An undesirable disagreement
The vociferous reaction of some ministers and MPs against the cancellation of the constitution's 16th amendment that had empowered the parliament to remove a Supreme Court judge on grounds of misconduct and incapacity took observers by surprise.
No such reaction was seen in the case of nullification of three other constitutional amendments in the last one decade. The Awami League has never blasted the apex court for scrapping three previous amendments—the 5th, the 7th and the 13th-- to the constitution.
Ziaur Rahman's government brought the 5th amendment to the constitution to validate the first martial law regime declared in 1975. The nullification of this amendment has paved the way for restoration of the original constitution of 1972.
Taking the cue from the verdict on 5th amendment, the AL-led government has reinstated some provisions of the original constitution by the 16th amendment in 2011.
It also relied on the apex court's verdict to abolish the caretaker government system by the 15th amendment after the court declared the 13th amendment that had introduced the caretaker administration, unconstitutional and void. It may be remembered the caretaker government system was introduced in the constitution by the then BNP government in 1996 in face of demand of the AL.
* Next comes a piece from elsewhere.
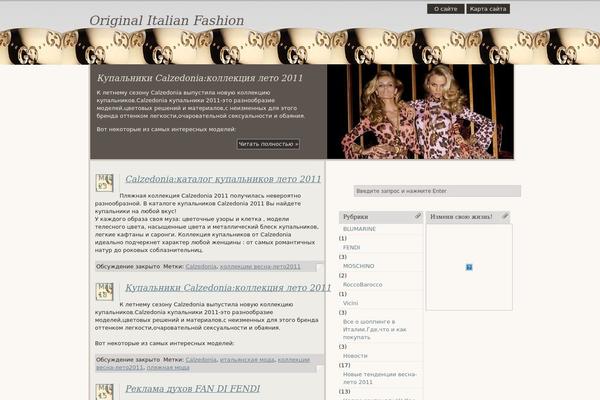Click broken image placeholder in sidebar widget
The width and height of the screenshot is (600, 400).
[469, 267]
Abolishing the caretaker government system has allowed the AL to hold the last parliamentary election on January 5, 2014 while still in power. The AL could not have remained in power during the election had the caretaker government system existed.
Scrapping of the 7th amendment that validated the second martial law regime of General Ershad has also been welcomed by the AL-led government.
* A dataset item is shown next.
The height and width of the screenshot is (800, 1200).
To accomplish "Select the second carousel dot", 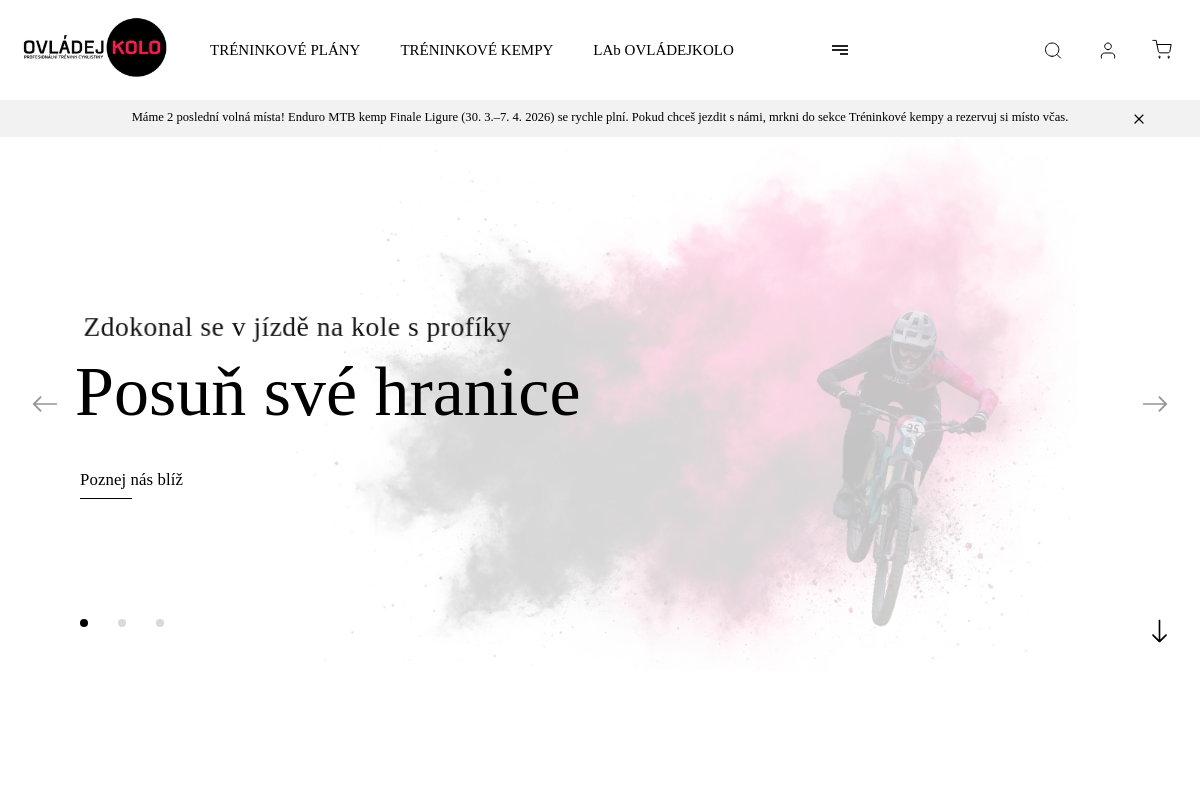I will click(x=122, y=622).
The AL-led government however did not take kindly the nullification of the constitution's 16th amendment by the High Court. It passed the 16th amendment in 2014 abolishing the chief justice-led Supreme Judicial Council to remove an SC judge.
Hours after the HC declared the 16th amendment unconstitutional and void on Thursday, some ministers and MPs launched a blistering attack on the judiciary in parliament.
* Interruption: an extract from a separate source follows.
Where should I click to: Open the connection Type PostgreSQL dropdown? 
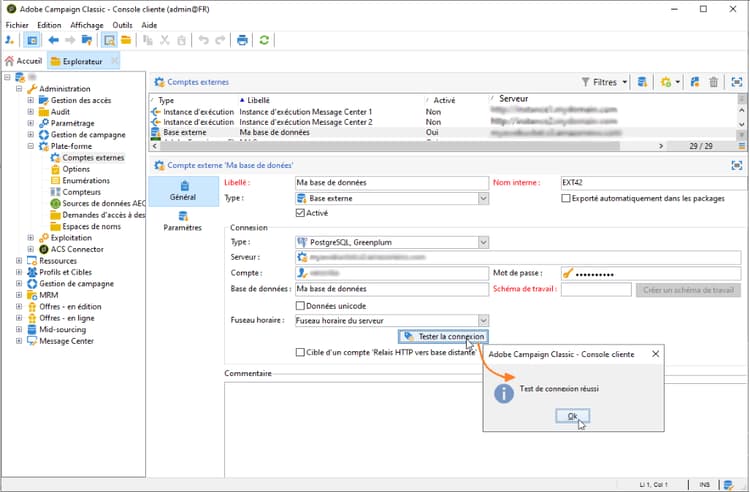pos(483,242)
The way they castigated the HC is not healthy for the proper functioning of the three organs of the state-- legislative, executive and the judiciary.
The attack rather exposed an aggressive attitude of the legislative towards the judiciary. This is unhealthy for proper functioning of all three organs and this will not have any positive result for any of them.
In their attacks on the judiciary, the ministers and the MPs claimed that the HC verdict had humiliated and undermined the parliament. Even the law minister called the judgement unconstitutional and questioned the court's jurisdiction to deliver the verdict.
Their claim, however, is largely rhetorical. The constitution says something different.
Considering the sensitivity and importance of the judiciary, the constitution guarantees its independence. It also says, judges will be independent to discharge their functions, according to article 94 (4) of the constitution.
Even in the parliament, an MP should not make any statement or comment which may undermine the independence of the judge of the Supreme Court, according to section 270 (iii) of the rules of procedure of the Jatiya Sangsad.
So the MPs' immunity under article 78 of the constitution in respect to their speeches in the parliament on judiciary is not unqualified.
The constitution does not mention any such significant things for ministers and MPs.
It is the constitution that has given its guardianship to the Supreme Court.
The SC has been given the power of judicial review by article 102 of the constitution.
In exercise of the power of judicial review, the apex court can strike down any law for inconsistency with any provision of the constitution.
And in exercise of this authority, the apex court has scrapped some constitutional amendments and some other legislations enacted by the parliament.
This means our parliament cannot make just any amendment to the constitution with two-third majority.
Our constitution has defined the boundaries of the three organs of the state.
Our parliament is empowered to enact laws, but it can not make or unmake any law at its will. It is to abide by the constitution to make laws. If any law contradicts any provision of the constitution it will be rendered void by the Supreme Court.
The 5th, 7th, and the 13th amendments to the constitution were scrapped by the court as the parliament had overstepped its powers by enacting them.
So, everything is clearly laid out in our constitution.
What the HC did on Thursday is nothing new. And the HC verdict is not final. The government can challenge the verdict by going to the higher court. The law minister has announced that the government will appeal against the verdict next week. If the HC overstepped its jurisdiction in declaring the 16th amendment unconstitutional and void, this can be corrected by the appeal. This is the legal procedure.
But without following the legal path, the way some ministers and MPs criticised the court cannot be healthy.
We note Prime Minister Shiekh Hasina, who is also leader of the House, did not say anything on the issue while she was giving valedictory speech at the parliament's 10th session.
The HC in its verdict on the 16th amendment has made some significant observations on article 70 of the constitution. According to the HC this article has fettered the members of parliament and it has imposed a tight rein on them.
Members of parliament, the HC observed, have no freedom to question their party's stance in the parliament, even if it is incorrect.
Article 70 has long been blamed for curtailing freedom of MPs. If our MPs now want to see a really independent parliament, then a fresh debate should start on how to remove the restrictions on them.